Al riguardo, continua Marco Canevelli, “sarebbe opportuno ragionare sul possibile coinvolgimento di figure professionali come interpreti e mediatori culturali, dal momento che l’identificazione del MCI può risentire ed essere complicata da vari determinanti etnoculturali che possono influenzare la percezione personale e sociale del funzionamento cognitivo individuale nonché l’attendibilità della valutazione cognitiva”.
 
“In un contesto di evidente aumento dei flussi migratori dai paesi in via di sviluppo verso i paesi occidentali che comporta anche un cambiamento nell’offerta sanitaria pubblica – afferma Nicola Vanacore, responsabile scientifico dell’Osservatorio Demenze dell’Iss  – ‘contare’ diventa importante.
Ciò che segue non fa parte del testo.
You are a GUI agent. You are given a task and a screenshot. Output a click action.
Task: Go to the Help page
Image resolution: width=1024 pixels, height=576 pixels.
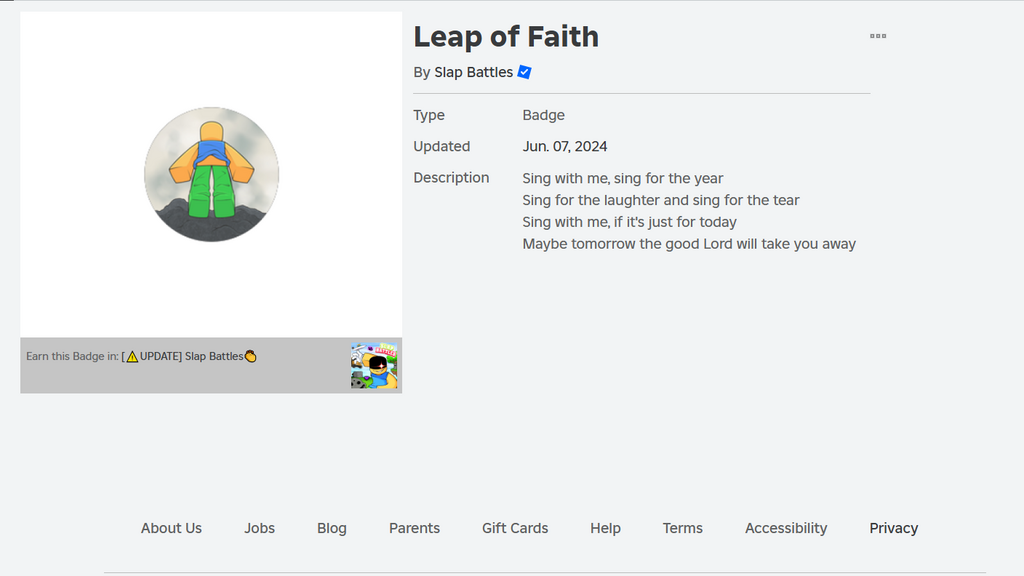coord(605,528)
In tal senso, le stime elaborate in questo studio rappresentano la base da cui partire nell’ambito del progetto ImmiDem - Dementia in Immigrants and ethnic minorities: clinical-epidemiological aspects and public health perspectives, il primo dedicato alla prevalenza della demenza nella popolazione di immigrati e nelle minoranze etniche, coordinato dall’ISS, con l’obiettivo di valutare l’accesso e la presa in carico da parte dei servizi dedicati e favorire percorsi di cura adeguati”.
 
Lo studio
Il numero di casi di MCI nei migranti anziani (≥ 60 anni) che risedevano nei 28 Paesi dell’Unione Europea, in Islanda, Liechtenstein, Norvegia e Svizzera al gennaio 2018 è stato calcolato moltiplicando il numero di migranti, fornito da Eurostat, aggiornato al 2019, e i tassi di prevalenza età-specifici del MCI desunti dai dati armonizzati prodotti dalla COSMIC collaboration.
 
Le demenze nel mondo
Il Rapporto dell’OMS riporta stime di crescita allarmanti della demenza: 35,6 milioni di casi nel 2010 che raddoppieranno nel 2030 e triplicheranno nel 2050 con 7,7 milioni di nuovi casi all’anno (uno ogni quattro secondi) e il cui impatto economico sui sistemi sanitari sarà di circa 604 miliardi di dollari l’anno, con incremento progressivo.  In Italia, il numero totale dei pazienti con demenza è stimato in oltre un milione (di cui circa 600 mila con demenza di Alzheimer) e circa tre milioni sono le persone direttamente o indirettamente coinvolte nell’assistenza dei loro cari.